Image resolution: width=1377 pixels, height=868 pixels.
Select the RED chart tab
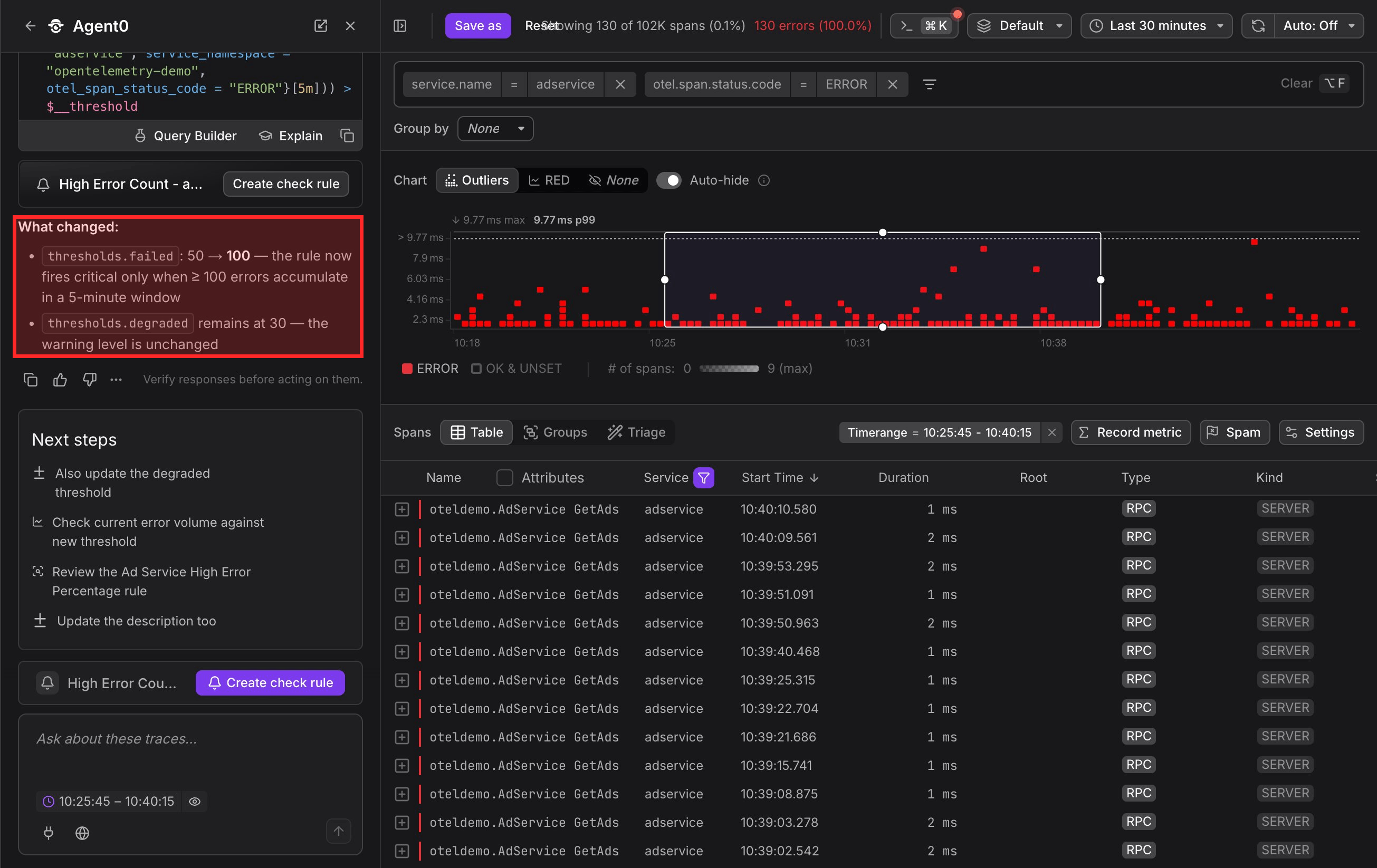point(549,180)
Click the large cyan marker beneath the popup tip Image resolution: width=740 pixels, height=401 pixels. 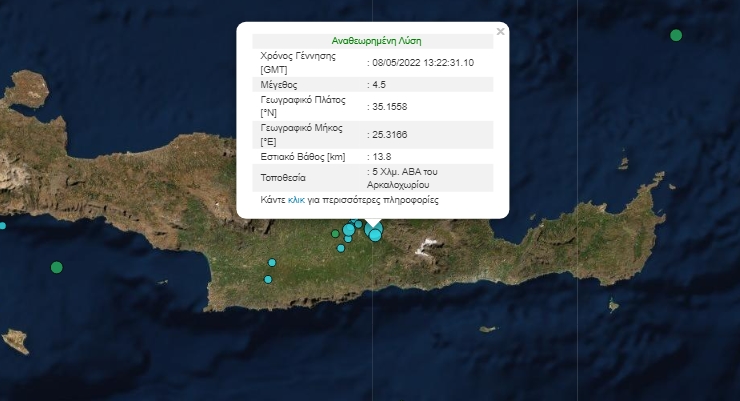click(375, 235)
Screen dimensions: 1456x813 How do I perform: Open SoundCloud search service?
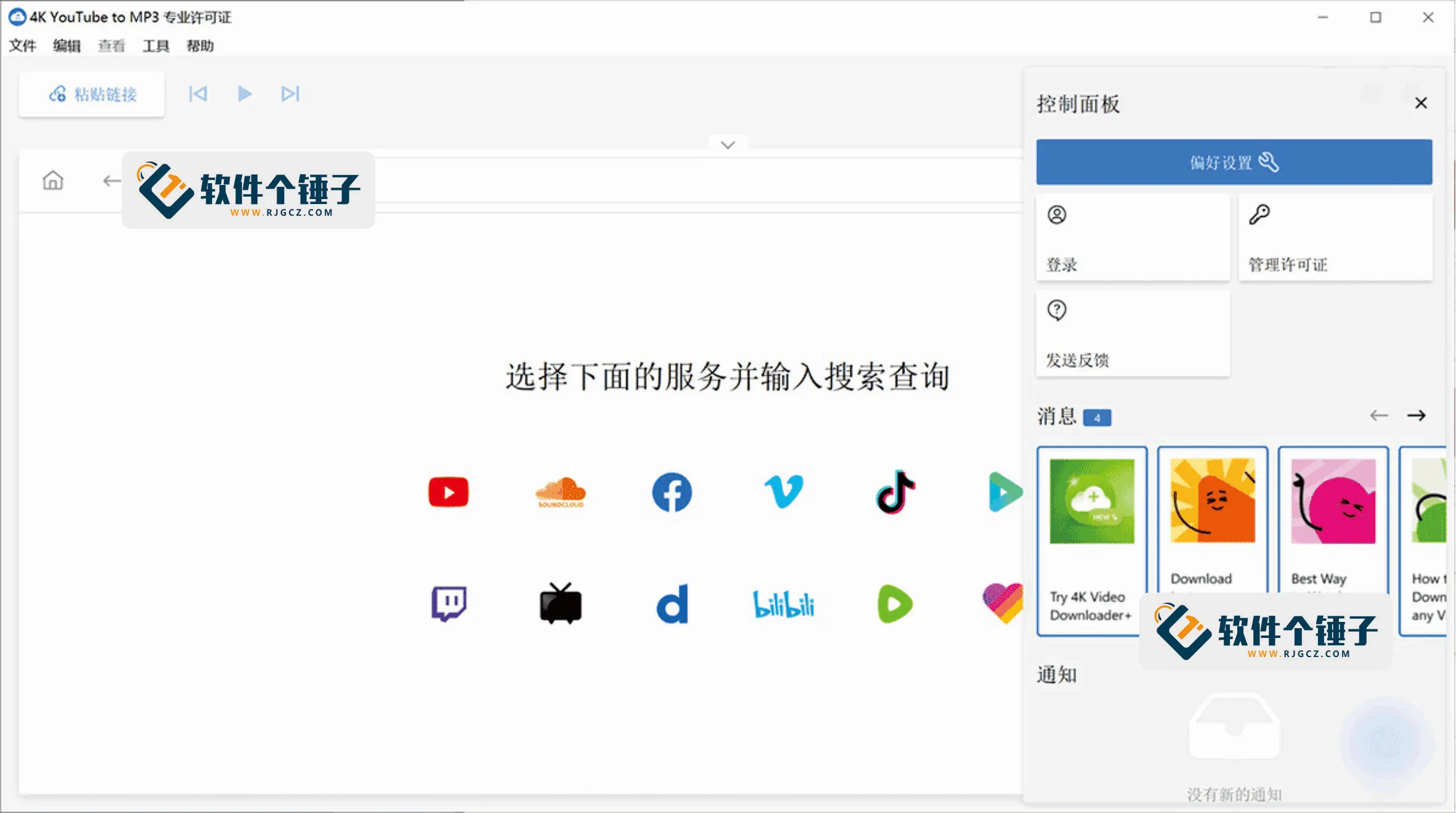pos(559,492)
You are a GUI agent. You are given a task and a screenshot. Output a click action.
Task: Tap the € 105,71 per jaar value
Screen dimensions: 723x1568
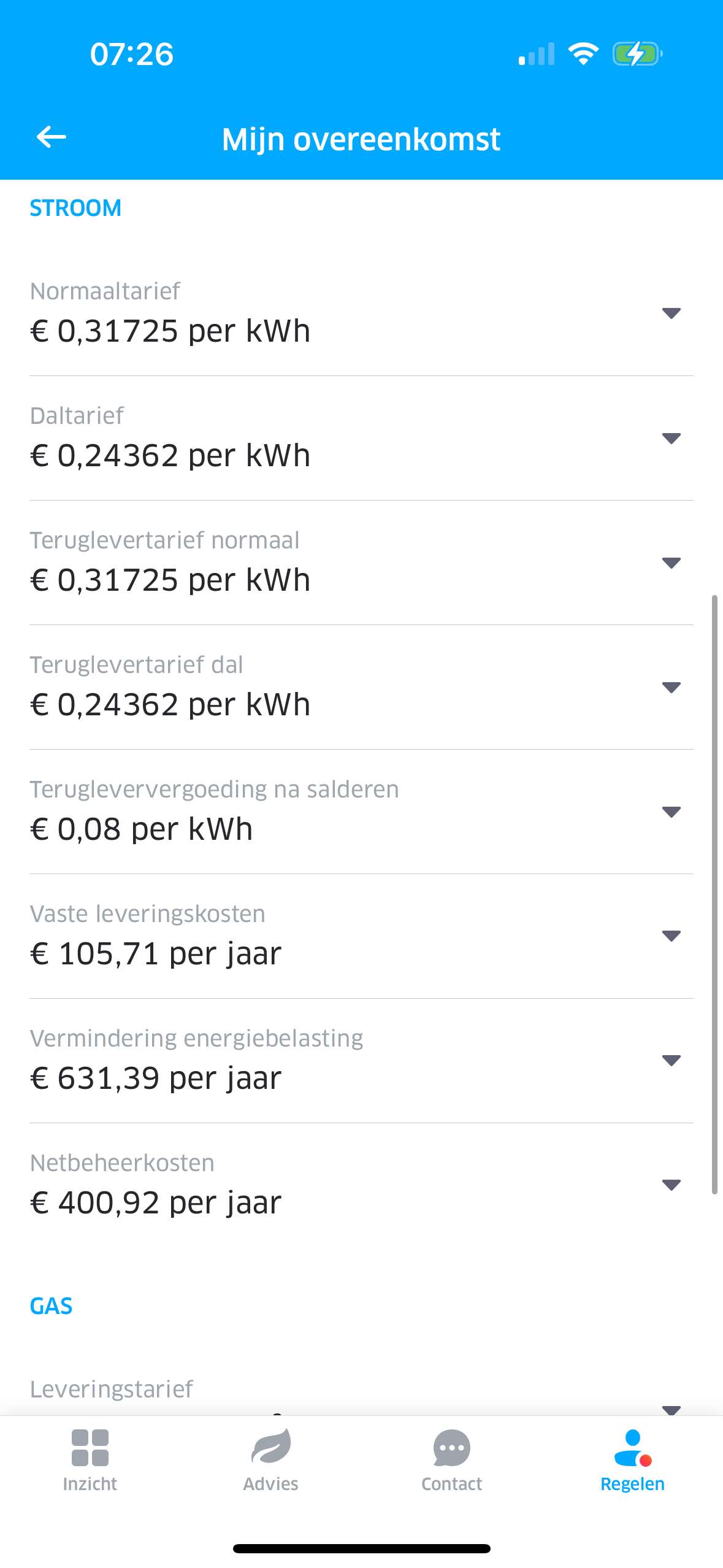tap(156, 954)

### Problem description
Swap "value" for "amount" in the entries starting at the line with "Screen dimensions: 1456x813" and ending at the end of the entries, and give those lines again with nothing else changed. Leave the pictures out of your answer.

### Exercise result
Screen dimensions: 1456x813 How do I perform: Open SoundCloud search service?
pos(559,492)
You are a GUI agent. You are given a task and a screenshot. Output a click action.
Task: Tap the € 105,71 per jaar amount
Screen dimensions: 723x1568
tap(156, 954)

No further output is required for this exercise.